Researchers and scientists as well as environmental groups and Gulf residents were quick to disagree with the NOAA report, calling it "misleading if not totally inaccurate."

But Reddy said he can't say "how much oil is in the plume" so the information doesn't necessarily contradict the government report.

The Obama administration used the Aug. 4 report to claim that 75 percent of the spill is gone and only one-quarter of the oil that began gushing after the April 20 accident remains in the water.

Rep. Darrell Issa, R-Calif., a chief critic of the White House, called those claims irresponsible since NOAA hasn't completed its evaluation.

"This is yet another in a long line of examples where the White House's preoccupation with the public relations of the oil spill has superseded the realities on the ground," Issa, who is ranking Republican on the Government Reform and Oversight Committee, said in a statement.

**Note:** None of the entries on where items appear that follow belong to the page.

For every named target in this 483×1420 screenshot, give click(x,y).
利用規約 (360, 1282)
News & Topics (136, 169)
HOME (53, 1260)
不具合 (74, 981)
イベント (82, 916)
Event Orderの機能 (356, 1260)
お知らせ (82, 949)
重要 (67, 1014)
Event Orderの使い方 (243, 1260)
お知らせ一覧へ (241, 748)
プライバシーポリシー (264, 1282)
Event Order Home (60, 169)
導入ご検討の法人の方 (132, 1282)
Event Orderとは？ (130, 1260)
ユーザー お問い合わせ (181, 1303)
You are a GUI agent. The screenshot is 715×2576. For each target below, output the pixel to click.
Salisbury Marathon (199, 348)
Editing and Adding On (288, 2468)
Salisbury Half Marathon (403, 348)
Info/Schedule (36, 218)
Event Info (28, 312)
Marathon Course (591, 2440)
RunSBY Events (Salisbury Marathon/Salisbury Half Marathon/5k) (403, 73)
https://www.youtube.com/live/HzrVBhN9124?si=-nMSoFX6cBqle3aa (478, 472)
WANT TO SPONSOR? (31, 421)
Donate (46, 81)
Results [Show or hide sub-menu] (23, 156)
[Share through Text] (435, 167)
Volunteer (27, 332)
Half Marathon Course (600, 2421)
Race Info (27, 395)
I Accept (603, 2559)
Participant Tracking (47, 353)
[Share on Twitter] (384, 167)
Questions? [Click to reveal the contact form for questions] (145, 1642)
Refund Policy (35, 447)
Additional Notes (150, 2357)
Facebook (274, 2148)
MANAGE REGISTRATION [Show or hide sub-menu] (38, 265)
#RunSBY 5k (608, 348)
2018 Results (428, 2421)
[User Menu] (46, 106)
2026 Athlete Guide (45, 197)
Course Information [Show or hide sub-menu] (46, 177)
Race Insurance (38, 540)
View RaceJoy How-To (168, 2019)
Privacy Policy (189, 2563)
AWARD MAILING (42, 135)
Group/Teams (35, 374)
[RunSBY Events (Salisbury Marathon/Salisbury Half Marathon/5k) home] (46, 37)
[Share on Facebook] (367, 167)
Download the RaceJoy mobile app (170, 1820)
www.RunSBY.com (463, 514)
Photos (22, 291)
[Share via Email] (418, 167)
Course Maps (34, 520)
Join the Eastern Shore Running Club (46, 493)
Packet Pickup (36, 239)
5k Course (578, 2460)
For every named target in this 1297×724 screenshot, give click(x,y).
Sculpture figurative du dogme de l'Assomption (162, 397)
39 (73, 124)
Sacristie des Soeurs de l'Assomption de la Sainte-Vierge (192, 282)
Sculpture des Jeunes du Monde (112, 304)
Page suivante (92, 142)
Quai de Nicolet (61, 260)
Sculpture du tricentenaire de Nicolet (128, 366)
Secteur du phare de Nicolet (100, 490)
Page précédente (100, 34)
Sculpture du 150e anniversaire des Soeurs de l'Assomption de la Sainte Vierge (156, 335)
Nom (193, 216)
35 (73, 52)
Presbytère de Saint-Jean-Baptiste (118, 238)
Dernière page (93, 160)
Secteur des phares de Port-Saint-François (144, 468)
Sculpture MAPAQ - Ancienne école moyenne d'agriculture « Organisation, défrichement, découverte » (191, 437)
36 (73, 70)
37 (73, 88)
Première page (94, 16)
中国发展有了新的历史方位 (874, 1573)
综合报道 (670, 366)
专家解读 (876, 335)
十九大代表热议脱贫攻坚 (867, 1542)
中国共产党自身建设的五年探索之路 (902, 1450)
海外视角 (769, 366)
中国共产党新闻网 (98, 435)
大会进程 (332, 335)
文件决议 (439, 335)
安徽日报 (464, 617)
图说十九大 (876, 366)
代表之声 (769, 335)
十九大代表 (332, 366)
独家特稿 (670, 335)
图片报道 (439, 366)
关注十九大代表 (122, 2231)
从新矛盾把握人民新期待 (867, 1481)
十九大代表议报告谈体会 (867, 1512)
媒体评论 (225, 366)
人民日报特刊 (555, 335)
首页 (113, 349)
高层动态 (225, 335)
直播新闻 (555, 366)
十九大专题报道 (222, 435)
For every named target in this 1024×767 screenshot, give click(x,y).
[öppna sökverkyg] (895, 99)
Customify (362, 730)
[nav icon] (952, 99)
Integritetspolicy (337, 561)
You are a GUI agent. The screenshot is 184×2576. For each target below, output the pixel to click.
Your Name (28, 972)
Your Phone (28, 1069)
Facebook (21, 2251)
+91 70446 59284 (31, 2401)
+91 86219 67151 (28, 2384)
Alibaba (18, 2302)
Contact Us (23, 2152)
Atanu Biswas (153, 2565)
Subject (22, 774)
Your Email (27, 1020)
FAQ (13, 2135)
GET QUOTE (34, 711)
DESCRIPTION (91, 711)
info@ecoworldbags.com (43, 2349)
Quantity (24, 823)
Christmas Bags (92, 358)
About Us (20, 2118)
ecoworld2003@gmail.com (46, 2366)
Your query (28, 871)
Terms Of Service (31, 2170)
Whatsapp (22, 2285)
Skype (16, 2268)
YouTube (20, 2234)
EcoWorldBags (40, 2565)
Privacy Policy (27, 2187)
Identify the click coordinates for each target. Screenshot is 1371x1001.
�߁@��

"It is deeply troubling that White House officials apparently preempted the completion and review of a scientific study on the oil spill by NOAA scientists in order to tout conclusions that many experts believe may be deeply flawed," he added.

On Thursday, Markey told Lehr that his testimony gave a "false sense of confidence" on the cleanup and long-term consequences to the environment.

"People want to believe that everything is OK and I think this report and the way it is being discussed is giving many people a false sense of confidence regarding the state of the Gulf," he said.

Lehr did not disclose in his testimony the methodology used to determine how much oil was released into the Gulf. He said his office will release the formulas and methodologies in about two months, after it has determined that its figures are correct.

That news angered Markey.

"You should not have released it until you knew it was right. If you are not confident that it is right then it should not have been released because it basically sent a signal with regard to how much of the problem remains," he said.

"The public has a right to know right now what's going on in the Gulf of Mexico. Because if your numbers are wrong, it could be too late," he added. "You don't want to give us all of the data. But you've given us conclusions."